New Times,
New Thinking.

What Salmond could learn from Miliband

The Labour leader has displayed a willingness to confront "vested interests" generally lacking in the Scottish First Minister.

By James Maxwell

Ed Miliband’s conference speech may or may not turn out to be the game-changer his supporters hope, but there’s little doubting the scale of the Labour leader’s ambition. By reaffirming the right of the state to intervene in the market, Miliband is kicking against the constraints Labour imposed on itself during the Blair era and, in the process, attempting to fashion a new post-crash consensus. From a Scottish perspective, it’s interesting to contrast Miliband’s increasing stridency with Alex Salmond’s tepid response to the crisis of neo-liberalism.

When Miliband challenged Rupert Murdoch’s reactionary influence over British media and political life, Salmond remained strangely loyal to the News Corporation chairman. When Miliband attacked corporate tax avoidance, Salmond handed Amazon £10m worth of Scottish government money and encouraged the company to establish distribution centres in Scotland. Where Miliband has pledged to rein in monopolistic energy companies, Salmond opposed George Osborne’s windfall tax on North Sea oil profits. Since becoming leader, Miliband has displayed a willingness to confront “vested interests” generally lacking in the Scottish First Minister.

In other respects, however, Salmond continues to outflank Labour on the left. The SNP’s defence of universal benefits, resistance to public-private partnerships and opposition to nuclear weapons have undermined Labour’s claim to speak for progressive opinion in Scotland. Moreover, when it comes to the issue of defence, Labour swings sharply to the right. Last week Jim Murphy, Labour’s shadow defence secretary, ridiculed SNP plans to reduce Scottish defence expenditure by £800m – a policy any truly social democratic party would welcome.

Of course, Miliband and Salmond operate in different political contexts. Miliband is trying to seize the opportunity presented by the financial crisis to move the terms and conditions of British debate in a more radical direction. He faces determined opposition not just from the Conservative Party but from the right-wing press and large sections of the English electorate as well. In Scotland, the right has been weak for years and shows little sign of renewal. Hostility to the Conservatives is entrenched. As much as their supporters might deny it, the ideological divide between Labour and the SNP at Holyrood is far less pronounced than that between Labour and the Conservatives at Westminster.

But here’s the problem: competition is a good thing in politics. It forces politicians to be innovative. The absence in Scotland of any meaningful challenge from the right has allowed Scottish politics – and with it Scotland’s so-called “social democratic consensus”- to grow stale. In line with its Labour-Lib Dem predecessor, the SNP government has taken steps to preserve what remains of Britain’s post-war welfare settlement, not radically extend or improve it. Fourteen years on from the founding of the Scottish Parliament, there remains a paucity of Scottish think-tanks and policy units. With the exception of the chronically under-funded Jimmy Reid Foundation, the Scottish left has no equivalent of the IPPR or the New Economics Foundation.

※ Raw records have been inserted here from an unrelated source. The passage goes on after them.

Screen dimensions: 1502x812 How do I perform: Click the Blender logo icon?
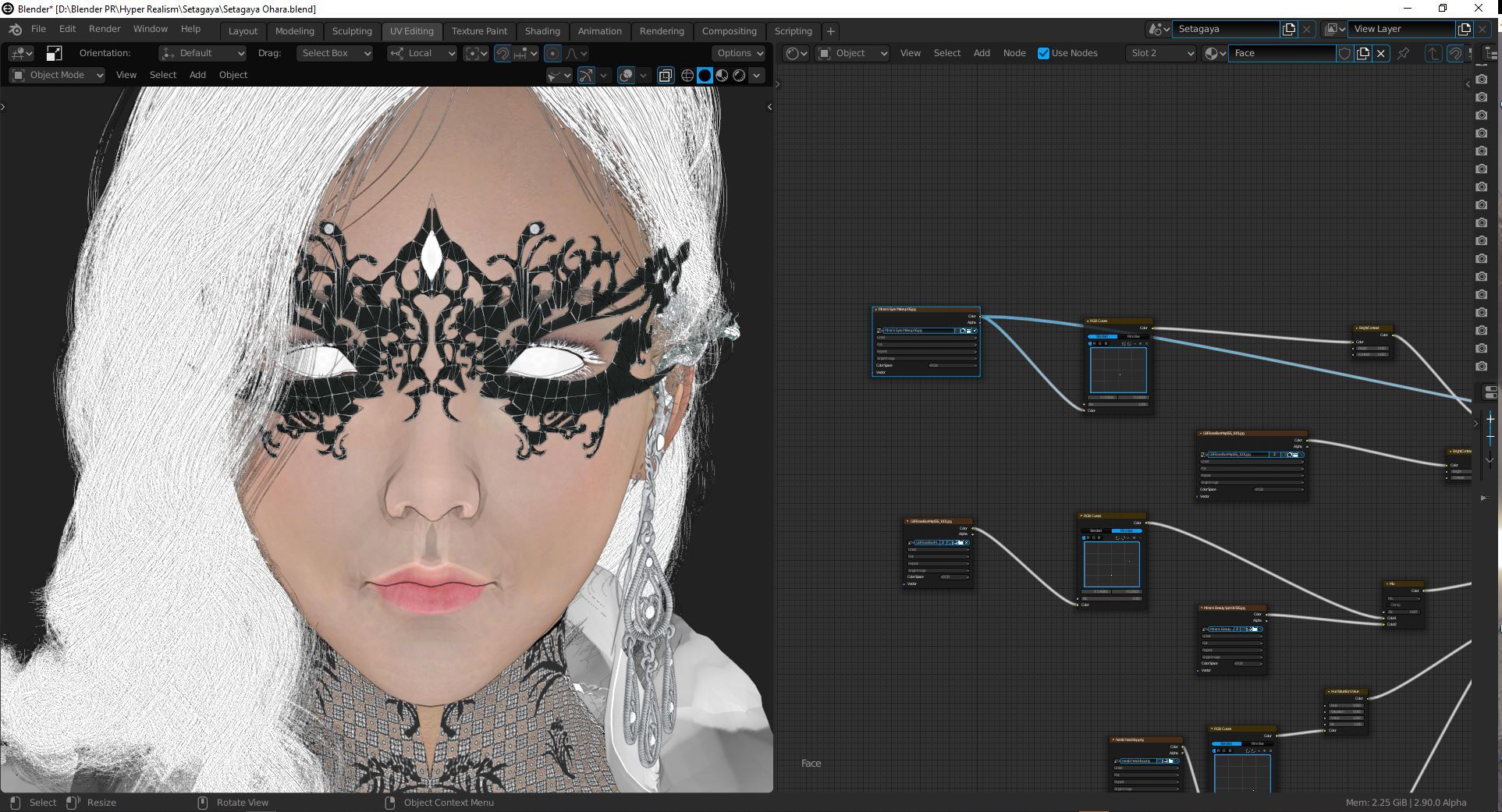(x=15, y=30)
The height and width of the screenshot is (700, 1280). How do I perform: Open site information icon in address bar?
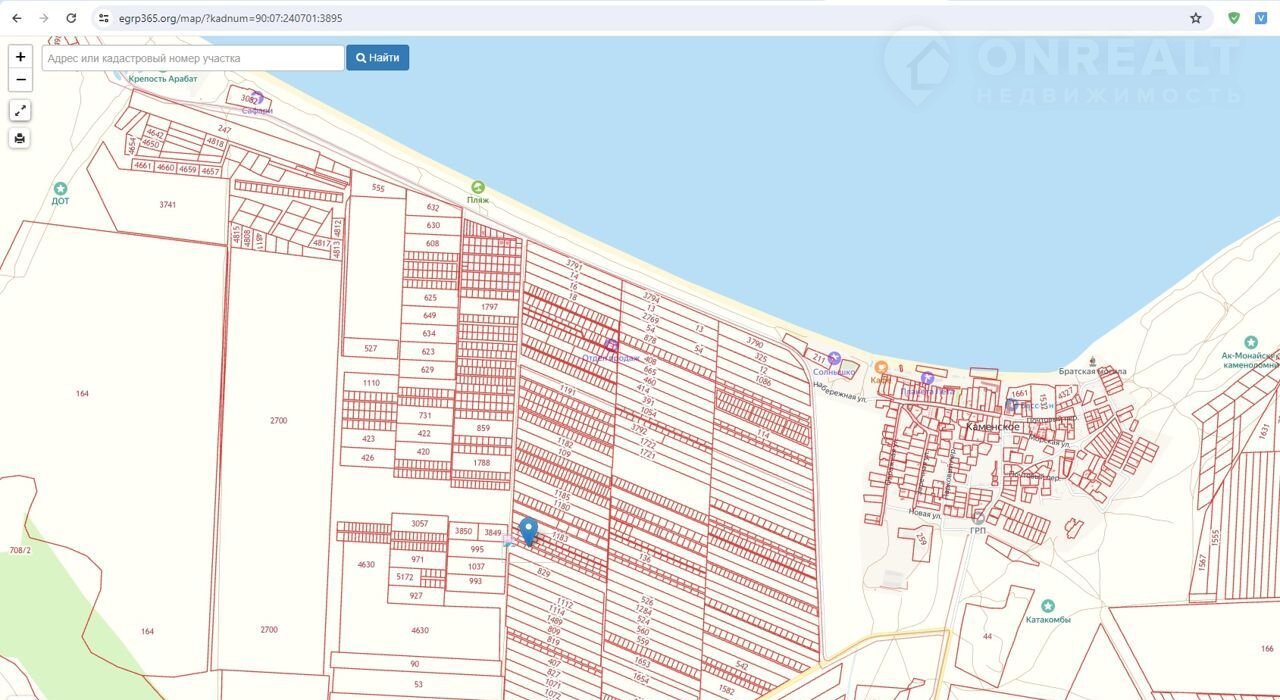(104, 18)
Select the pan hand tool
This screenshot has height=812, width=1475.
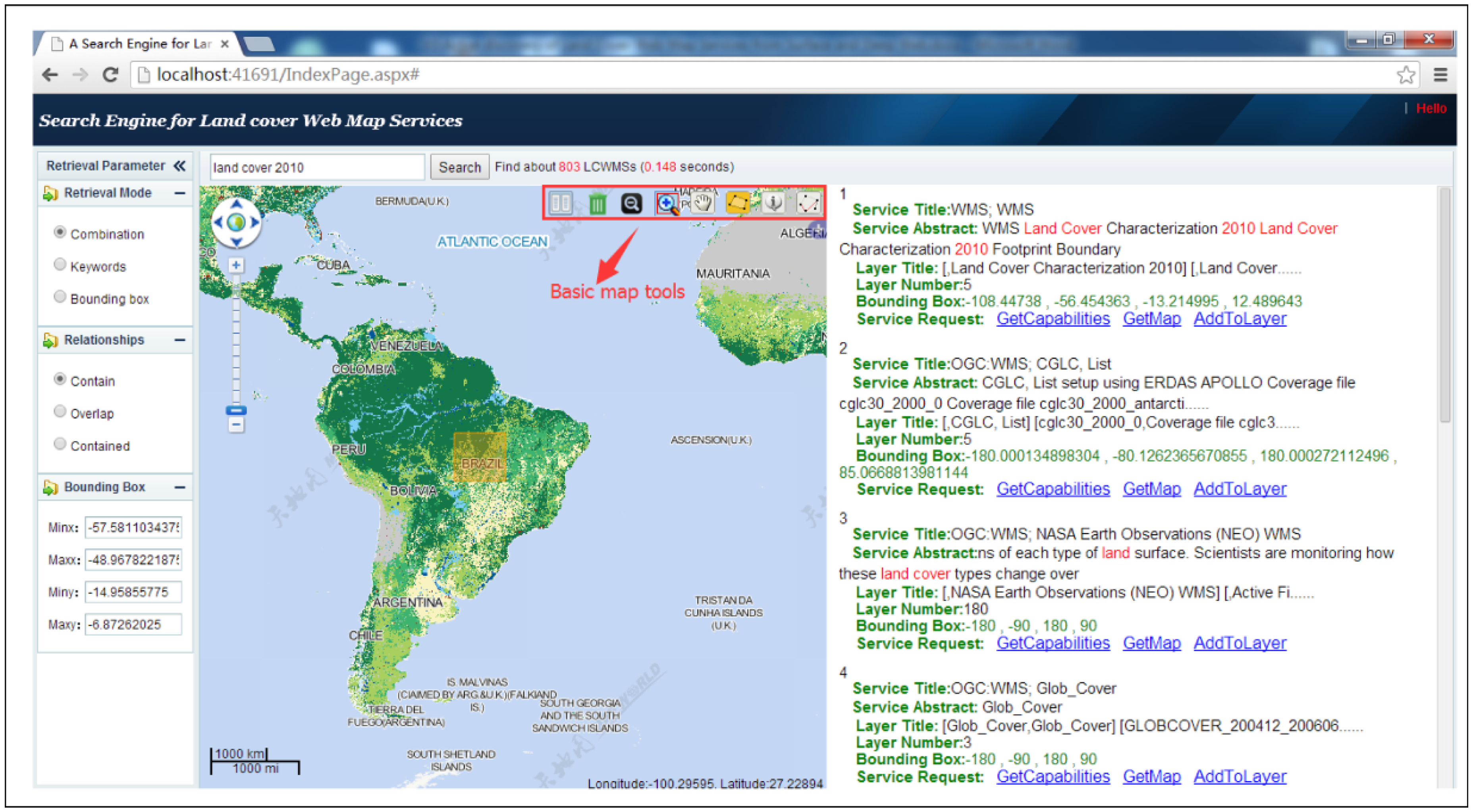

The suspended state of Scottish social democracy is also a reflection of Holyrood’s limited remit. The Scottish Parliament can, to some extent at least, mitigate the effects of Tory austerity but it is powerless to pursue an alternative economic strategy. Perhaps independence would enhance the quality of Scottish political debate by testing the strength of the main parties’ social democratic convictions – with full control over welfare and economy policy, an independent Scottish government would have no excuses for failing to tackle Scotland’s poor social record and lagging growth rates.

That’s not to say Holyrood is simply an infant version of Westminster. Since 1999, the Scottish Parliament has passed various pieces of legislation – including on climate change, homelessness and land reform – which, in terms of their radical ambition, far outstrip anything Westminster has produced in recent years. Yet, increasingly, Scottish political discourse feels like one long rhetorical appeal to some ill-defined idea of “social justice”. With the independence debate now well underway, Salmond has a unique opportunity to change that. He might benefit from a dose of Miliband’s political courage.